Dataset content -
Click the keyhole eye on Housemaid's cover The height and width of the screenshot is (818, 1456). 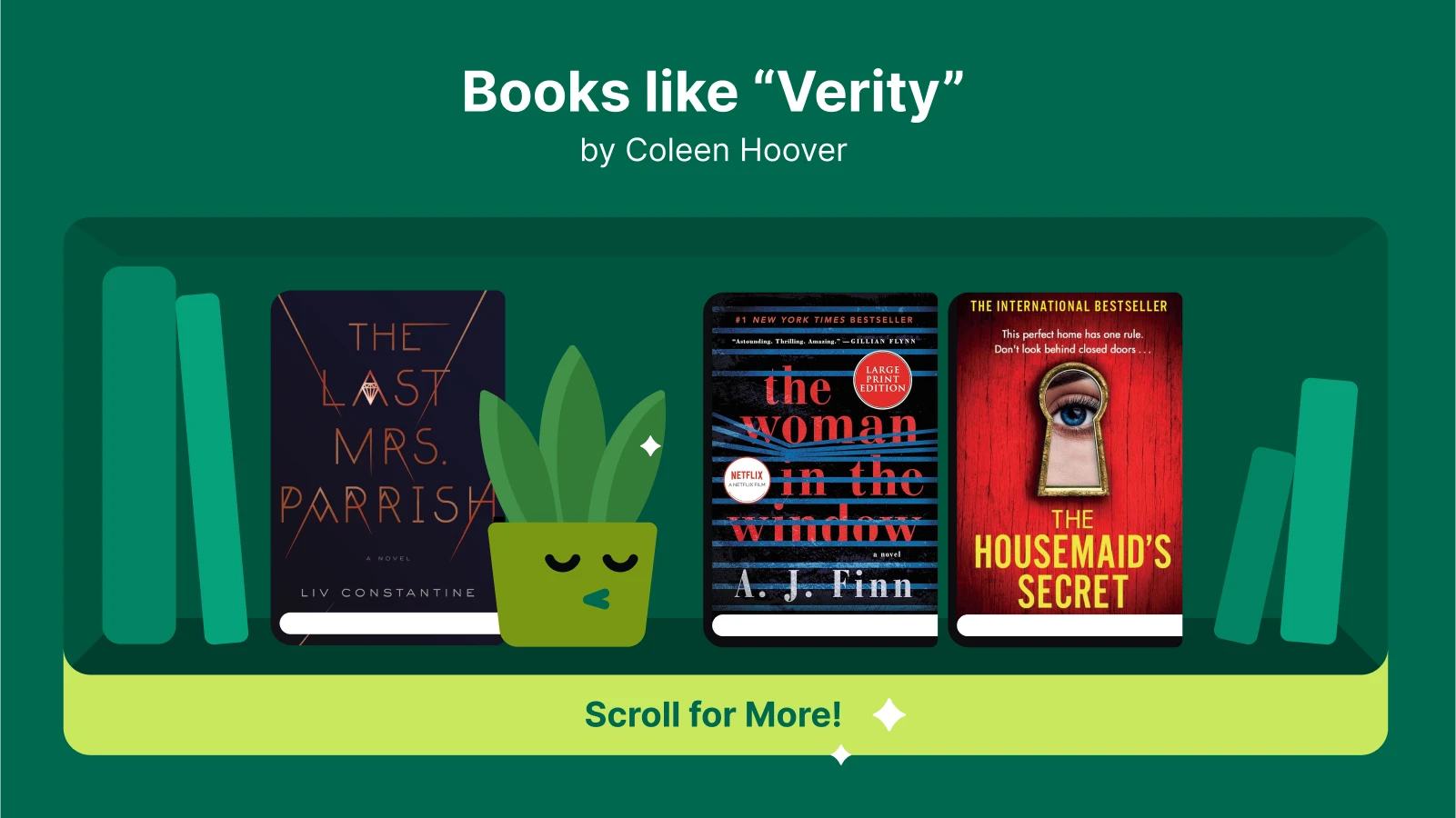coord(1074,427)
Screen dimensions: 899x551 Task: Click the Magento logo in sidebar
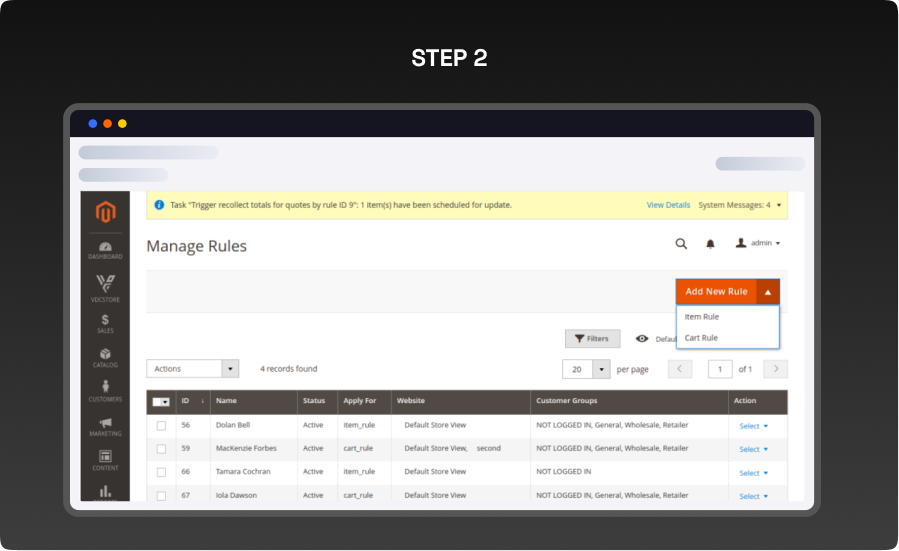click(105, 211)
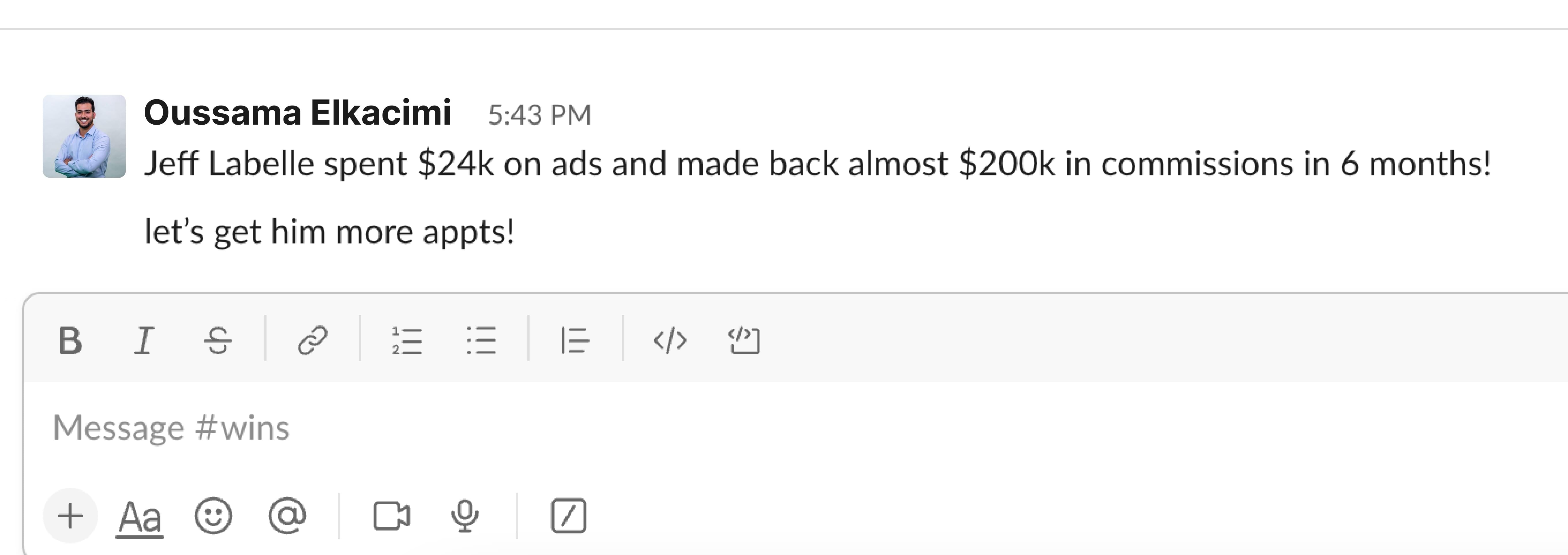Format text as inline code
Screen dimensions: 1568x555
[x=669, y=340]
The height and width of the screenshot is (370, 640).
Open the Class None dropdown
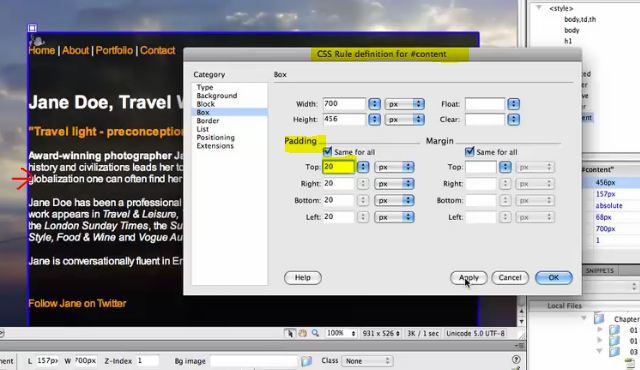(367, 361)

Your goal - Your task is to repeat exactly the lines from the one containing "The height and width of the screenshot is (370, 640)." through the end of the material, both included, and only those, without pictures.

Output -
The height and width of the screenshot is (370, 640).
Open the Class None dropdown
(367, 361)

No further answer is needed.